[DATA TO EXAMINE]
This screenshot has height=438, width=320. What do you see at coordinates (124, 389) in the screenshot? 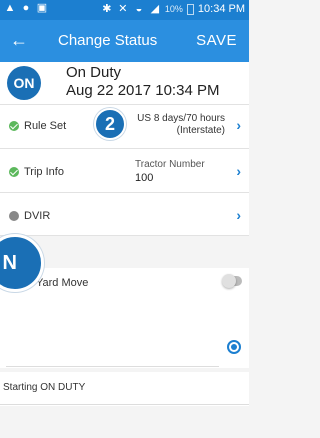
I see `note-row: Starting ON DUTY` at bounding box center [124, 389].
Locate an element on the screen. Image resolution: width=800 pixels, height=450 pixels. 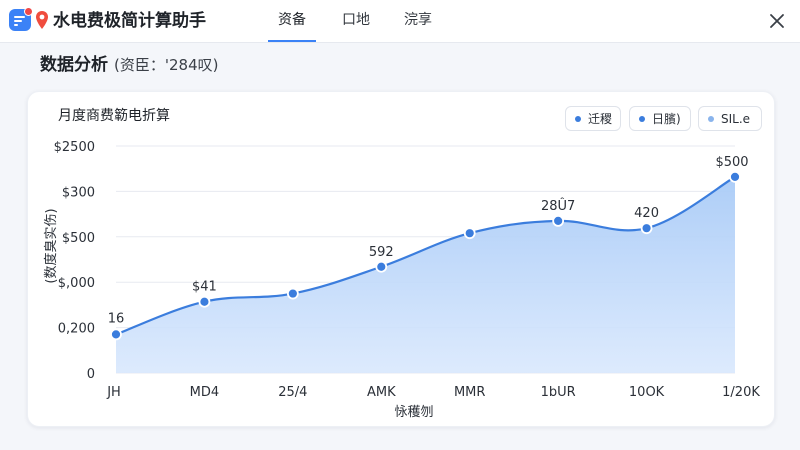
data-label: 28Û7 is located at coordinates (558, 206).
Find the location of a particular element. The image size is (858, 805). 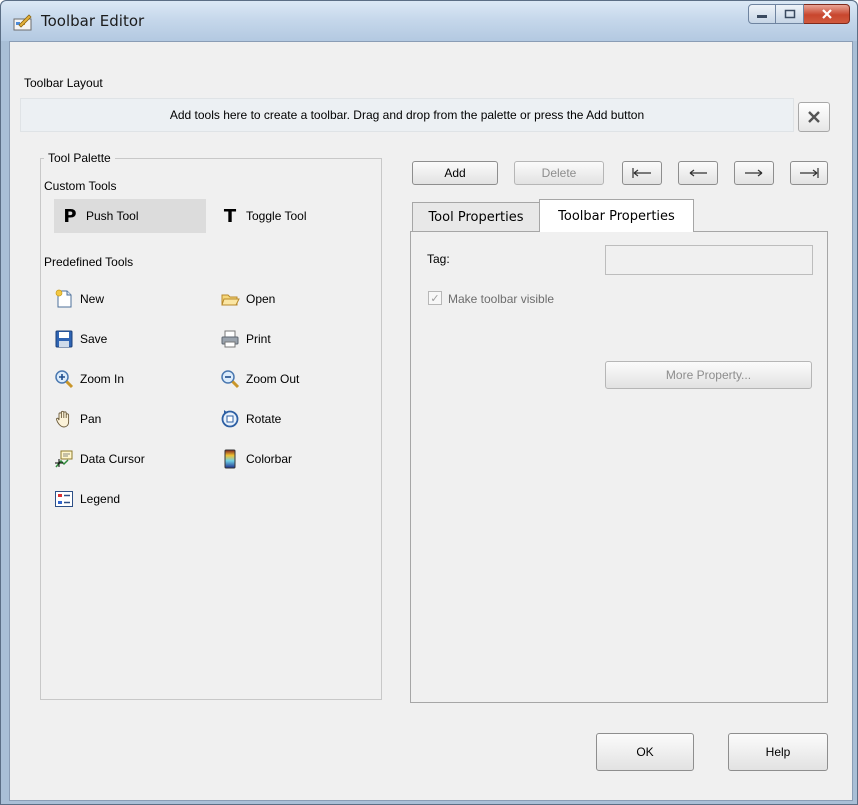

[YOUR OBJECTIVE]
Copy these lines word for word, leaving out the pictures.

[EXERCISE RESPONSE]
This screenshot has height=438, width=320. What do you see at coordinates (124, 389) in the screenshot? 
I see `note-row: Starting ON DUTY` at bounding box center [124, 389].
Locate an element on the screen. Image resolution: width=800 pixels, height=450 pixels. 
data-label: 28Û7 is located at coordinates (558, 206).
Find the location of a particular element. The image size is (858, 805). 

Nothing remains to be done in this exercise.